- Problem:
Gather each line of the entries below that contains the word "screenshot", and copy every such line in full.

- Dataset excerpts:
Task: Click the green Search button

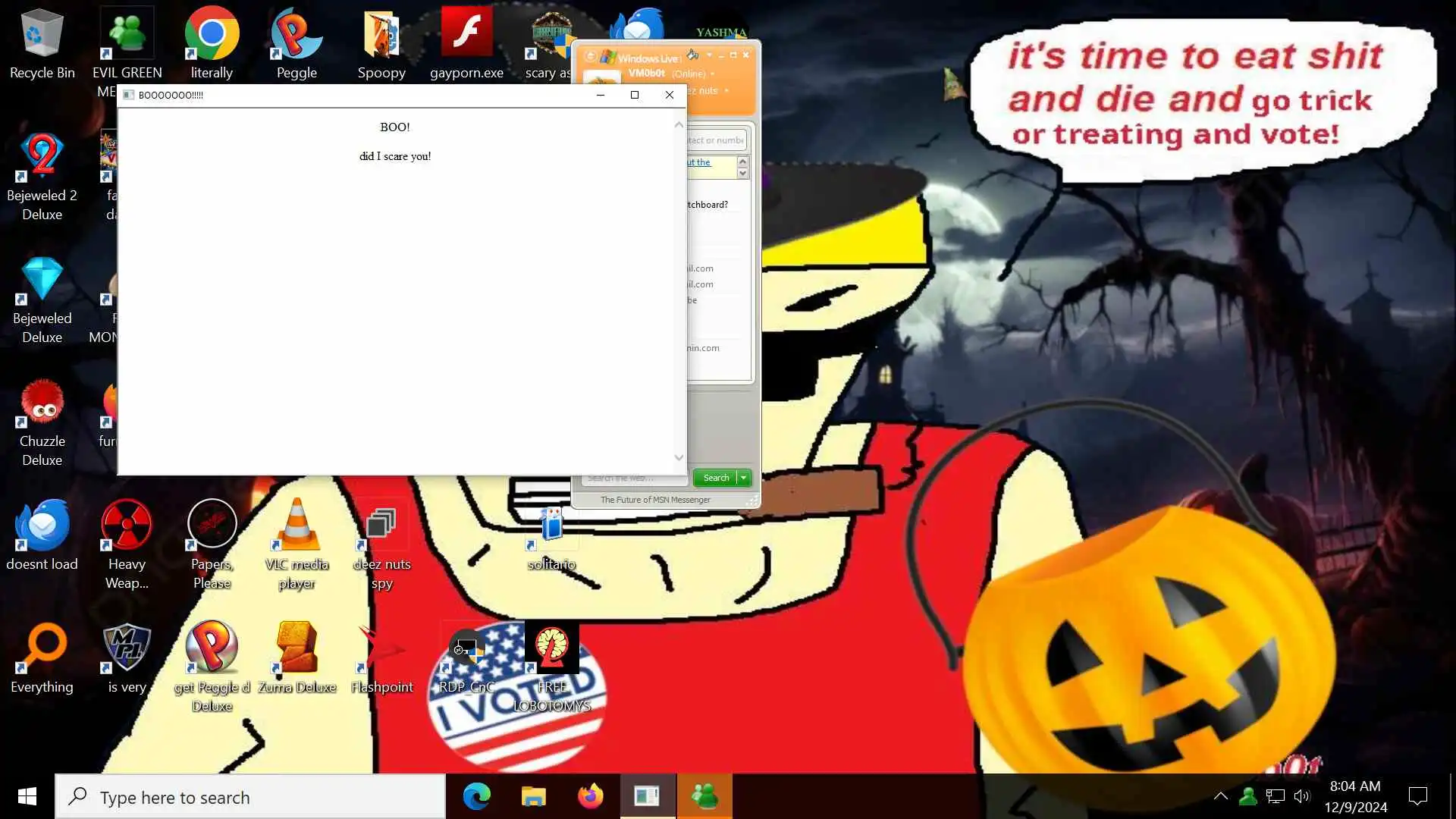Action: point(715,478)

---

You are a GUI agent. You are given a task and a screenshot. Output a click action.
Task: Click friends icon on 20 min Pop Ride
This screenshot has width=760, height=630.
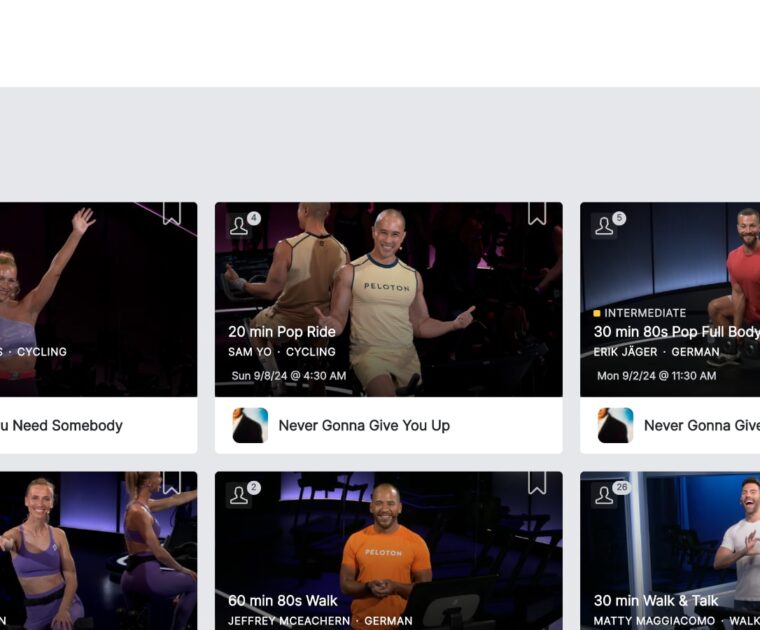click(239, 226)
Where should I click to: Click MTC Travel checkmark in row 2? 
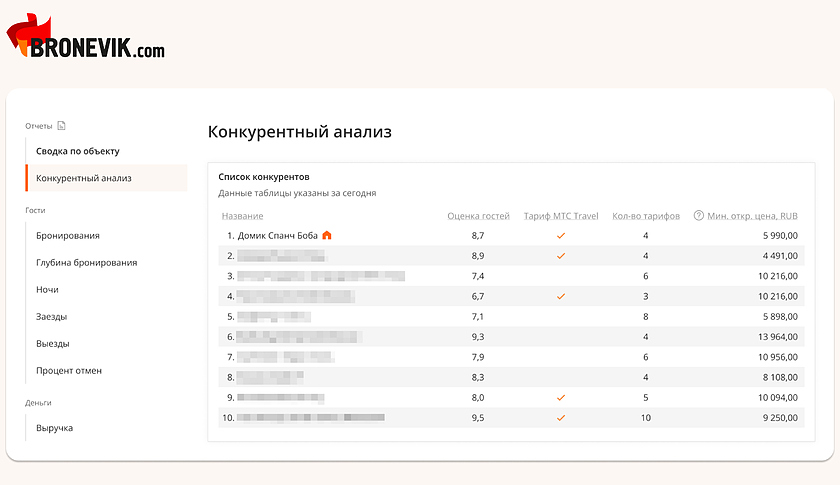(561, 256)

- Final result:
You are a GUI agent. You are given a task and a screenshot. Output a click action.
This screenshot has width=760, height=630.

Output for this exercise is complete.